I'm not sure if this was because they were trying to figure out where we were from (my friend is half Syrian so we don't quite scream tourist as much).
It was completely different from our experience in Syria and other places of Turkey, where, despite stares, we felt safe at all times. In the old town of Urfa, we did not really feel comfortable being out after dark - any cafes/restaurants were predominantly filled with men. Some (all?) cafes appeared to be split into men & family sections, which was surprising.

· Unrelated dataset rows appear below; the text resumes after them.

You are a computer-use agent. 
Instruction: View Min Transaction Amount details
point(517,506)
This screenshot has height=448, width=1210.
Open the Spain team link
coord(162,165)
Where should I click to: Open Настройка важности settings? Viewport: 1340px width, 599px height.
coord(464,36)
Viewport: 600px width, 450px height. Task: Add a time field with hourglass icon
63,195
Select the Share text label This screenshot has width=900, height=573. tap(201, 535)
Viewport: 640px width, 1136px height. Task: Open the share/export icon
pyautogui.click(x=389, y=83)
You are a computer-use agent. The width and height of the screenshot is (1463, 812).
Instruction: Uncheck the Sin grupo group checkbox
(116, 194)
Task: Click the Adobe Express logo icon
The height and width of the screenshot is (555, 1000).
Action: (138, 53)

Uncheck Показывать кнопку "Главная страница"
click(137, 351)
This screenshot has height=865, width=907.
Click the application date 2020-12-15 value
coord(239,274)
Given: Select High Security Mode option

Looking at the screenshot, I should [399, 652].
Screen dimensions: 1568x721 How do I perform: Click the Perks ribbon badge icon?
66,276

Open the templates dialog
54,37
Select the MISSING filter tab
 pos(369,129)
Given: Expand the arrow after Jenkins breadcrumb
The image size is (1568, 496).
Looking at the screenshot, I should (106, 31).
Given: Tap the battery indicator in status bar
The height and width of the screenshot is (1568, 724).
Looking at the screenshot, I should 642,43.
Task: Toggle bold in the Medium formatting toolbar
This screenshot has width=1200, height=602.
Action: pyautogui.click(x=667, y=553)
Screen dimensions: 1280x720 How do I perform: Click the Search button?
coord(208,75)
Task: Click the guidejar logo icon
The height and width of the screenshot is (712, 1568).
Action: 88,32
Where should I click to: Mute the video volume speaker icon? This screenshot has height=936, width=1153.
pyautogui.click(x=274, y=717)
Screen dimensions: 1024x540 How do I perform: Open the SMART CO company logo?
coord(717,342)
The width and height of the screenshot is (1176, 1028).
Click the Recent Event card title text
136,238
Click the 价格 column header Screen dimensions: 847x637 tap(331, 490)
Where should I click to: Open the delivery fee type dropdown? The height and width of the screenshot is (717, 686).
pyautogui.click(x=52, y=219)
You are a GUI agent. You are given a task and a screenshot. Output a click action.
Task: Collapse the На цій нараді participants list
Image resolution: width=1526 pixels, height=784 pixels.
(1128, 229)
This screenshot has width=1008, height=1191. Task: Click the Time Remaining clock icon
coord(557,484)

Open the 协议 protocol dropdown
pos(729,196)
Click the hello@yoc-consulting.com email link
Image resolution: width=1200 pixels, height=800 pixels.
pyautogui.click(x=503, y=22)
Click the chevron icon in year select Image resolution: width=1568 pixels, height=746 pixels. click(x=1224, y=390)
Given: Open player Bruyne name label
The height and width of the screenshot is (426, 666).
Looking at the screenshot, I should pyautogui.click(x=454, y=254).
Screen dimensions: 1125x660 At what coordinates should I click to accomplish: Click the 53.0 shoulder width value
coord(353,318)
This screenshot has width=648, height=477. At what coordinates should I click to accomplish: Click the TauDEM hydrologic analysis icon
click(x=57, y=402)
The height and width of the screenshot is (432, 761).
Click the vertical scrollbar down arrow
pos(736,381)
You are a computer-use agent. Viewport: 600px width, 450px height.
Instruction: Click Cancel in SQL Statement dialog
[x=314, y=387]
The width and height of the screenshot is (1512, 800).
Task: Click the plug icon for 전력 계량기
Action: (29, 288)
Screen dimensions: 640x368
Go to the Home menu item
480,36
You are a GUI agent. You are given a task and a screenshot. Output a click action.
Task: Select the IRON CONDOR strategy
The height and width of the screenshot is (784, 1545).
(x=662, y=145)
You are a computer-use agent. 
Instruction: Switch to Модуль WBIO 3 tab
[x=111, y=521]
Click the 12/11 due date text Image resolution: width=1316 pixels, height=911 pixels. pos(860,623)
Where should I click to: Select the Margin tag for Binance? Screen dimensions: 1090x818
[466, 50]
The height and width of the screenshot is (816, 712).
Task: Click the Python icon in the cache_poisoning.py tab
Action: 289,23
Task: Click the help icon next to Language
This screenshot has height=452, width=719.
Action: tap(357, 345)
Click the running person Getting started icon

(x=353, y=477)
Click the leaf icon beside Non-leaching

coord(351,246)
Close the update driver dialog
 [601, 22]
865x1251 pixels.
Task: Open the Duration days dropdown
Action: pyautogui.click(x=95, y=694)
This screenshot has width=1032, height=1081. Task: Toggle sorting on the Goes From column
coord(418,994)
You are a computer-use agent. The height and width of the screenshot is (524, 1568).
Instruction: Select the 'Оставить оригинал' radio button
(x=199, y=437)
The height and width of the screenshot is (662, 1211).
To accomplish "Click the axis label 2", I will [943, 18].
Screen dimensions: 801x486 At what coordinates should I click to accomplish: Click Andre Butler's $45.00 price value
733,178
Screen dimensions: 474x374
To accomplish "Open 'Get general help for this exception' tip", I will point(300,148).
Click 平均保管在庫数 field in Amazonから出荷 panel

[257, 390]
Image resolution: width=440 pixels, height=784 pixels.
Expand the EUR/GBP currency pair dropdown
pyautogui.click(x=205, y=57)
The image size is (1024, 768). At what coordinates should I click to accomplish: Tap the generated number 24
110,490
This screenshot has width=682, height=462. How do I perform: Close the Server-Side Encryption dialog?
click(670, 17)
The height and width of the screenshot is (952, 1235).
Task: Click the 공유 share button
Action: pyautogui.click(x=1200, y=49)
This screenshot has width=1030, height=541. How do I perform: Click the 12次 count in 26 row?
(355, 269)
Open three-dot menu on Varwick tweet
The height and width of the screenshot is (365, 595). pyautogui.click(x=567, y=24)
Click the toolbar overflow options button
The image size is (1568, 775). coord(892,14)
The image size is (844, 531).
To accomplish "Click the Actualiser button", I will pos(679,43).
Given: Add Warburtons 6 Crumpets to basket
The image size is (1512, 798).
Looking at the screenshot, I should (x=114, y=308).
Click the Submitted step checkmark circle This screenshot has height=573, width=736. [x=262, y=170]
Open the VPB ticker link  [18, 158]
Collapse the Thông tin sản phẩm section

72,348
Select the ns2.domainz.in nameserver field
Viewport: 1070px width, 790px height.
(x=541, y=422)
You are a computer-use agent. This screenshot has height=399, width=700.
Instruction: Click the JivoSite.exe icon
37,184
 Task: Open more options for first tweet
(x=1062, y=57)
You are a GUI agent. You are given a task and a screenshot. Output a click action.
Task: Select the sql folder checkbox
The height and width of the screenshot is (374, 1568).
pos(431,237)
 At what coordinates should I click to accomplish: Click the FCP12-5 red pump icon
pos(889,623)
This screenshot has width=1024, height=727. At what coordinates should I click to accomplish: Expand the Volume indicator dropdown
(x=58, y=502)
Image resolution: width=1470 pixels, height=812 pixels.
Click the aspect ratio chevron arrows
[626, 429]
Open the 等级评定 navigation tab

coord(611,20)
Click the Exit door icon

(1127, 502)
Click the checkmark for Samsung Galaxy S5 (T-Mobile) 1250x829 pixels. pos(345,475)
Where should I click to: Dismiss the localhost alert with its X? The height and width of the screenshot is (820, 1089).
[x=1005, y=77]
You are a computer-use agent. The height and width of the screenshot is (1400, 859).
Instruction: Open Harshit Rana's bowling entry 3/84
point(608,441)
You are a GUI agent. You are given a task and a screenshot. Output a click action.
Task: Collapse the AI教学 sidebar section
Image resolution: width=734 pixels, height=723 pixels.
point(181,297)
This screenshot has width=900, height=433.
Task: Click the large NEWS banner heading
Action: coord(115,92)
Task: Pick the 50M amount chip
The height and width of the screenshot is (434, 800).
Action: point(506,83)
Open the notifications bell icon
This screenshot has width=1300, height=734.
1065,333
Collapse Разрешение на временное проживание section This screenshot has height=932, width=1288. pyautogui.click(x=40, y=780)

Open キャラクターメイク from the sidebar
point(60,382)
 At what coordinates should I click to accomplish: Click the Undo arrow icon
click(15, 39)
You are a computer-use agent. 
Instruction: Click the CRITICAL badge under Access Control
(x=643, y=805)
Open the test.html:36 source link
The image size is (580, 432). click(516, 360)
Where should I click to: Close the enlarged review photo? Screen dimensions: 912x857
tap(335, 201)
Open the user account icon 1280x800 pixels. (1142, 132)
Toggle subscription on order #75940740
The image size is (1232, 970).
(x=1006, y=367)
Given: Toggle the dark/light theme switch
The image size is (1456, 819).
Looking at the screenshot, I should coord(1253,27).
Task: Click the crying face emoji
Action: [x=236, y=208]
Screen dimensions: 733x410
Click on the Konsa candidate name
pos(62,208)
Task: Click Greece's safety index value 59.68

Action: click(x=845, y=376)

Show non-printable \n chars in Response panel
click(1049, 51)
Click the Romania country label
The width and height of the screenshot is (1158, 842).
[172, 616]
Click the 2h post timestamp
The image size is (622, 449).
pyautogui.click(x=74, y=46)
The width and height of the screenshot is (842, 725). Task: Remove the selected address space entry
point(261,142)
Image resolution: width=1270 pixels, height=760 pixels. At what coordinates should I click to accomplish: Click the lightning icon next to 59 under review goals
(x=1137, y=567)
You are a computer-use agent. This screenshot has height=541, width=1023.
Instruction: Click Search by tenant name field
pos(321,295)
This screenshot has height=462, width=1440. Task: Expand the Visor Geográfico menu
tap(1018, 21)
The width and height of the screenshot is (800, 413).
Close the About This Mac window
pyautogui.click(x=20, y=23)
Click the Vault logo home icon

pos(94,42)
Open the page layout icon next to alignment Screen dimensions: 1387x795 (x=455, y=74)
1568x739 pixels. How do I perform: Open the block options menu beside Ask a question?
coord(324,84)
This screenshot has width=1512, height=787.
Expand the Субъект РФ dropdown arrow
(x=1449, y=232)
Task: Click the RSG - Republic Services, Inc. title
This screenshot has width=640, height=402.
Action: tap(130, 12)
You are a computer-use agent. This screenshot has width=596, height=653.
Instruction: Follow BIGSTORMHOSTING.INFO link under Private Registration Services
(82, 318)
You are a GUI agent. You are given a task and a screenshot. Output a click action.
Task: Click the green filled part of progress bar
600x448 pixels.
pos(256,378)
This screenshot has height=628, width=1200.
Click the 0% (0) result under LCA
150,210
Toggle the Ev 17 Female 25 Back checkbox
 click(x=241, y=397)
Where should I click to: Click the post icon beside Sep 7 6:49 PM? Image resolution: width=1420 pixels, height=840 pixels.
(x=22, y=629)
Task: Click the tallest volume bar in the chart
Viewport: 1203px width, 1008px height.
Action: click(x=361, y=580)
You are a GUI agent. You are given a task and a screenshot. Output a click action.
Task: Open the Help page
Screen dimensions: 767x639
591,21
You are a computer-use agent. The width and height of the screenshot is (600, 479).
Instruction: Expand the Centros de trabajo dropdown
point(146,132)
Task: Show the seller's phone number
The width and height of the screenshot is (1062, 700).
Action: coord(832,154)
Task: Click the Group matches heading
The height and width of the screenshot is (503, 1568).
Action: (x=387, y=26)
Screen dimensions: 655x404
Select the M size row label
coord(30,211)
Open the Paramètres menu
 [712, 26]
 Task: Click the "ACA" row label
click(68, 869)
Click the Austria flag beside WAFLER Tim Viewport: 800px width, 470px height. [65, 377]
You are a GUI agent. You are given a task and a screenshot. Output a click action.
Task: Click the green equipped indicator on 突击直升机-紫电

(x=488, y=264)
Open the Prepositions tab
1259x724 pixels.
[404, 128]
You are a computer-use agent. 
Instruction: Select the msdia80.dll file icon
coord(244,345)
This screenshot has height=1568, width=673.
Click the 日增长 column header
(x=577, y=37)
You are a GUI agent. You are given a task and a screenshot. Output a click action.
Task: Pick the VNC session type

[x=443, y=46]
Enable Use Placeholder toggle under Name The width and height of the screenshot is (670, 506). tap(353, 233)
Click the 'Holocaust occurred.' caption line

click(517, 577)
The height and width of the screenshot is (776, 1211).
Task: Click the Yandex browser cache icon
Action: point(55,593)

Tip - err on the side of caution in terms of dress. As for night time activities, maybe frequent a different part of town!
Written Dec 26, 2012
I'm not one of those people who are so centered and self evolved that they never experience culture shock, but I learned that a woman doesn't really venture out alone, it's considered savage it seems. After we checked into our hotel (I was with a family from Van, friends), after a full day of traveling by car, we went to a restaurant, to our own private room with table on the floor, rugs and pillows. Sounds idyllic, no? I began to feel uncomfortably claustrophobic. close to panicky. I wanted a beer or a glass of wine or something, for godsakes I'm on vacation .... hello! ..... but nary a drop of alcohol around. I felt shamed as though I had asked for a heroin or an abortion. Or equality. This whole thing of the man at the head of table got to me too...in a closed room. Wholesome lifestyle. The complacency! I wanted to flee. I tried to excuse myself but everyone at the table insisted that I not walk around alone (it's only 7:00 p.m.) Stubbornly i insisted that I go, explaining I needed to walk, please not to feel obligated to be with me ... I even threw in that cliche I need my space. They reluctantly let me go. Well, I ventured out and as soon as I was away from my companions I had that "what the @#$ do I do now?" moment. I felt as conspicuous as a giraffe on the streets of Wichita. Eyed warily by men in kiosks selling cigarettes and sundrys. I tried to buy a pack of Salems. No comprehension. Salems, I repeat. Mentollo? They laugh at me. Cigarettes? I say in a frosty tone. They chortle. Salim! Salim! Salim! She wants Salim! they say in a language I don't understand, or was it salami? They are all laughing, and not in the nicest way. I find my way back to the hotel, defeated. At sunrise I take a walk, only to be slowly followed by a poliz car. So that's my warning, & my lesson in adjusting behavior and perceiving circumstances that are alien to me. But that's just me, could be completely insignificant for someone else. So that's travel.